Sometime last year, I gave props to new releases by a bunch of D.C.-area record labels, one of which was Æthenor‘s Betimes Black Cloudmasses on VHF Records in Fairfax. VHF have just released something else that caught my ear – and no, not the new Æthenor, although that one is excellent as well.

No, this time it’s a product of improvisers Chris Corsano and Mick Flower. Corsano is a drummer very active in the world of free improvisation, has worked most extensively with saxophonist Paul Flaherty, but has also toured with the likes of Björk; Flower is mostly known for his playing in the UK drone group Vibracathedral Orchestra, and plays a shahi baaja, a kind of Indian electric dulcimer. This year’s The Four Aims on VHF, their second recording together as a duo, is 50 minutes of tremendous free improvisation.

Some of Corsano’s output is too hyper-aggressive for me (a perfect case in point is his album with Wilco guitarist Nels Cline, Immolation/Immersion), but while this duo with Flower is certainly not lacking in pyrotechnics, it’s quite nuanced and Flower’s timbral variations are more than enough to keep me interested. Flower often distorts the shahi baaja to such an extent that his playing sounds very much like the electric guitar explorations of, say, Raoul Bjorkenheim or Sonny Sharrock, but he also employs a clean tone with some frequency, one that has definite reference points in traditional Indian music. So while there is indeed a Scorch Trio-like feel to the more aggressive pieces on this record, the duo is also unafraid of toning it down.

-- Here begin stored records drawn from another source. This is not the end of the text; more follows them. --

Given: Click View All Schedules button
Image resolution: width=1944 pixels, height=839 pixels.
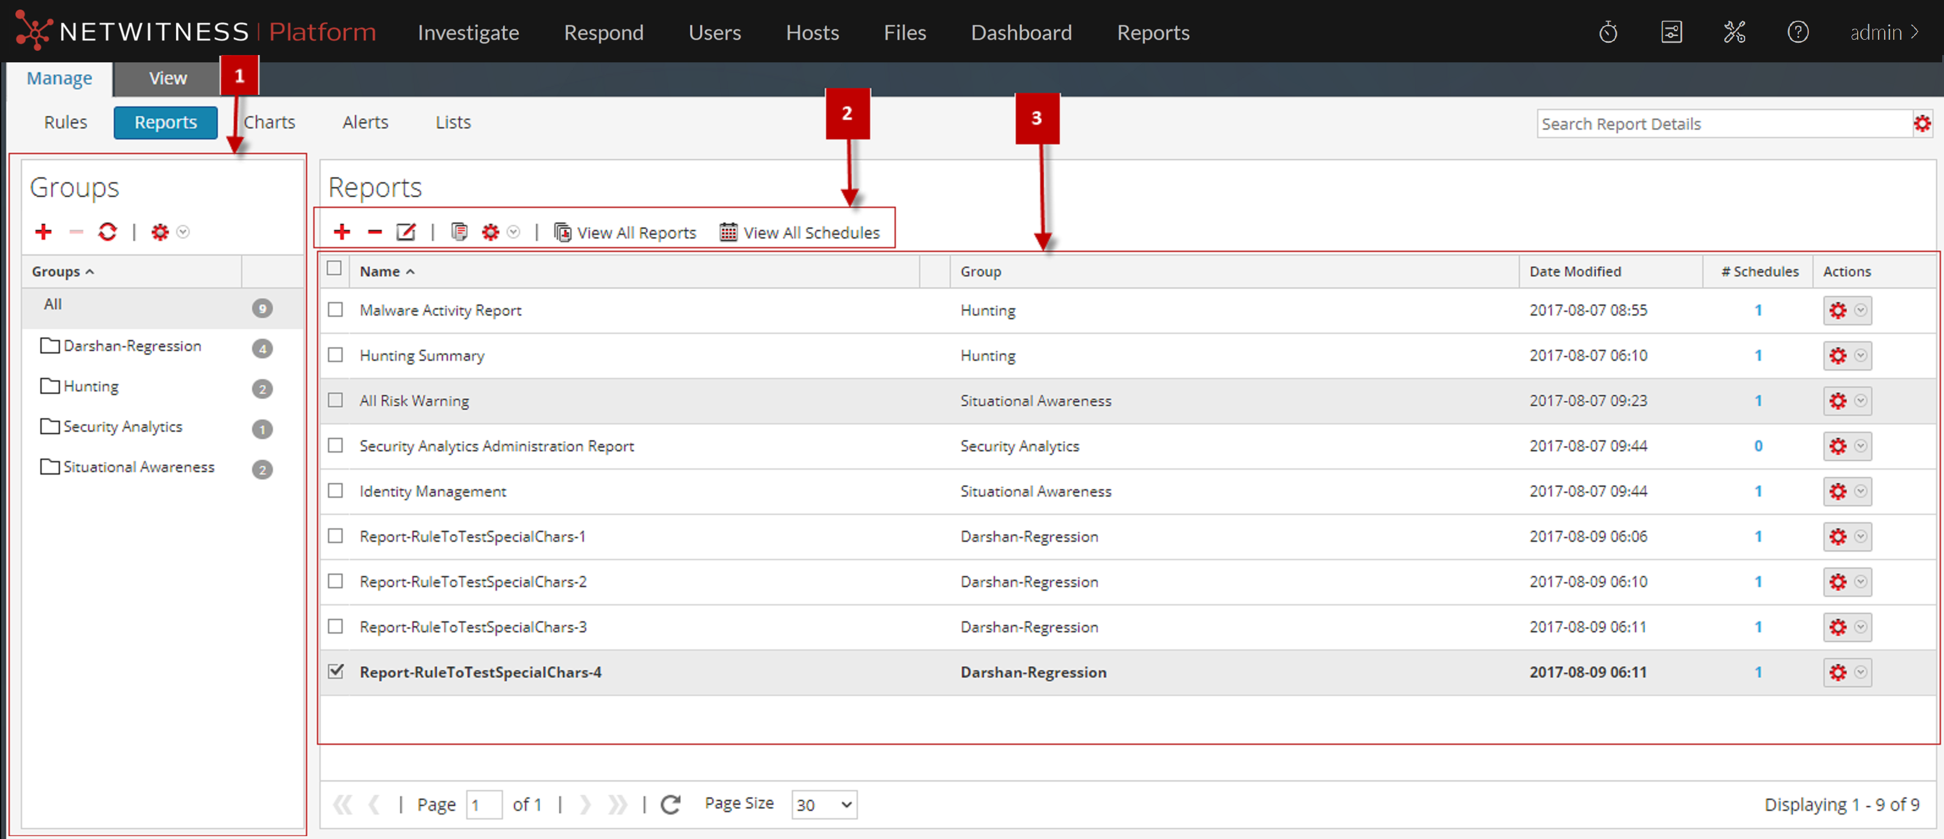Looking at the screenshot, I should [x=800, y=232].
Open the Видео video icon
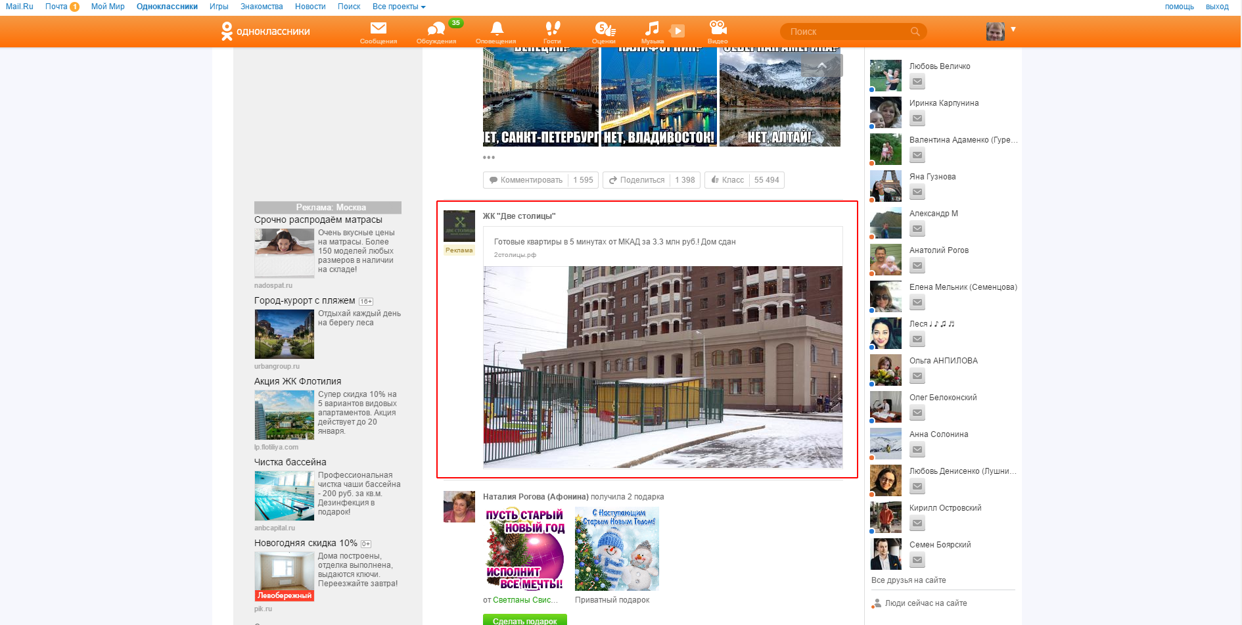This screenshot has height=625, width=1242. pyautogui.click(x=718, y=30)
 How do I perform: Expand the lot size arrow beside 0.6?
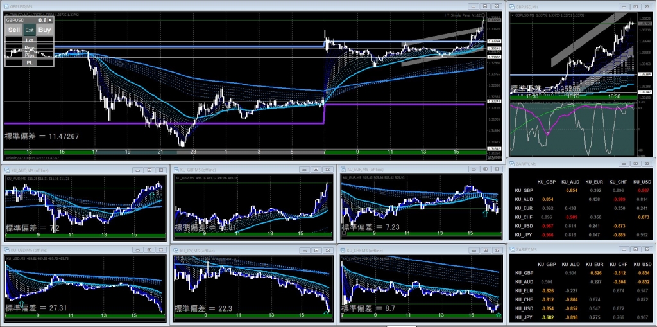coord(51,21)
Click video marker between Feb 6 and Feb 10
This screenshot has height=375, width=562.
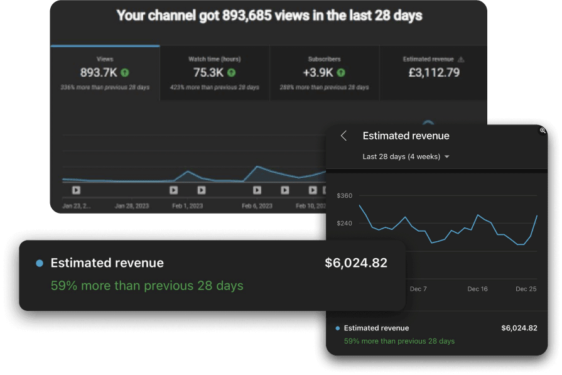[x=284, y=189]
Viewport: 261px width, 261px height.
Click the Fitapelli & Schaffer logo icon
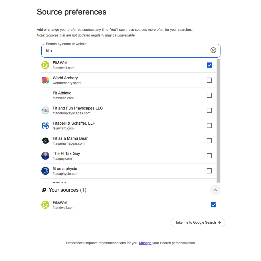pos(45,126)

On “The Three Degrees of Temptation,” Corsano avoids drums in favor of miscellaneous clattering percussion, while Flower strips all distortion away from his instrument, playing in an abstruse, squiggling style that builds tension without resorting to open aggression. The following track, “The Drifter’s Miracles,” sees Flower playing a pure drone while Corsano abandons his drum kit altogether, instead using a cello to bow soft moans underneath Flower’s hypnotic tones. There are hints of this kind of subtlety in nuance even in the louder pieces, which makes the whole album a compelling listen.